AMC12每日一题(2000年真题#06)

2000 AMC 12竞赛试题/第6题

Problem

Two different prime numbers between 4 and 18 are chosen. When their sum is subtracted from their product, which of the following numbers could be obtained?

           (A)   21       (B)   60         (C)    119           (D)  180          (E)  231

Solution 1

All prime numbers between 4 and 18 have an odd product and an even sum.

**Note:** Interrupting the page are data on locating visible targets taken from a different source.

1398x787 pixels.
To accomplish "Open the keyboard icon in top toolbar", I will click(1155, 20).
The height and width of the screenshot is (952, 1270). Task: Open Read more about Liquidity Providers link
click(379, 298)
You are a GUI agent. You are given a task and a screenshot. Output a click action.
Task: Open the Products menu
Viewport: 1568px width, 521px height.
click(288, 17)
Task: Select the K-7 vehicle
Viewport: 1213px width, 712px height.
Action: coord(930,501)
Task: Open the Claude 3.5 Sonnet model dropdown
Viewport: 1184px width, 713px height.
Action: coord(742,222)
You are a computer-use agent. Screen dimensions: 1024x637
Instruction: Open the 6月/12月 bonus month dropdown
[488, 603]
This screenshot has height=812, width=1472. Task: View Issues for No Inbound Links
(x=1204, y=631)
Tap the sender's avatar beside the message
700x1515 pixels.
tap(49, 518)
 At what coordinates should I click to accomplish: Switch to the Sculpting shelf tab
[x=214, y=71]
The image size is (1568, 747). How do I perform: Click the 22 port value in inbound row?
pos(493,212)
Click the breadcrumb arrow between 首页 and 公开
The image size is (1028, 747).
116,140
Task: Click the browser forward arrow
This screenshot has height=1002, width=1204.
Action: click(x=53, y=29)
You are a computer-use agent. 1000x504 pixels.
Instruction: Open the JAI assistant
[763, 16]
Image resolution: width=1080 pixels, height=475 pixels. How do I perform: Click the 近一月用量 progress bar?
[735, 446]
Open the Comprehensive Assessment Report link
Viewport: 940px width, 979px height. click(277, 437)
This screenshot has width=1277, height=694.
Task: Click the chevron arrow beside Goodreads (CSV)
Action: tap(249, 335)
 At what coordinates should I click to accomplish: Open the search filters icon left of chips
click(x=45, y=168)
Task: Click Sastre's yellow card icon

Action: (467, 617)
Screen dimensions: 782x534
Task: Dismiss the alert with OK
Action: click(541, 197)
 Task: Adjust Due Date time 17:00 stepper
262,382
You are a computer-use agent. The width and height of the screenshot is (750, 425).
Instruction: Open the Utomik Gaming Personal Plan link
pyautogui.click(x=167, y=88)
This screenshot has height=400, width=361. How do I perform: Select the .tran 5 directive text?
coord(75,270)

Any odd number minus an even number is an odd number, so we can eliminate B and D. Since the highest two prime numbers we can pick are 13 and 17, the highest number we can make is(13)(17)-(13+17)=221-30=191. Thus, we can eliminate E. Similarly, the two lowest prime numbers we can pick are 5 and 7, so the lowest number we can make is(5)(7)-(5+7)=23..Therefore, A cannot be an answer. So, the answer must be (C).

Solution 2

Let the two primes be P and q. We wish to obtain the value of pq-(p+q), or pq-p-q. Using Simon's Favorite Factoring Trick, we can rewrite this expression as(1-p)(1-q)-1 or(p-1)(q-1)-1 . Noticing that(13-1)(11-1)-1=120-1=119 , we see that the answer is (C).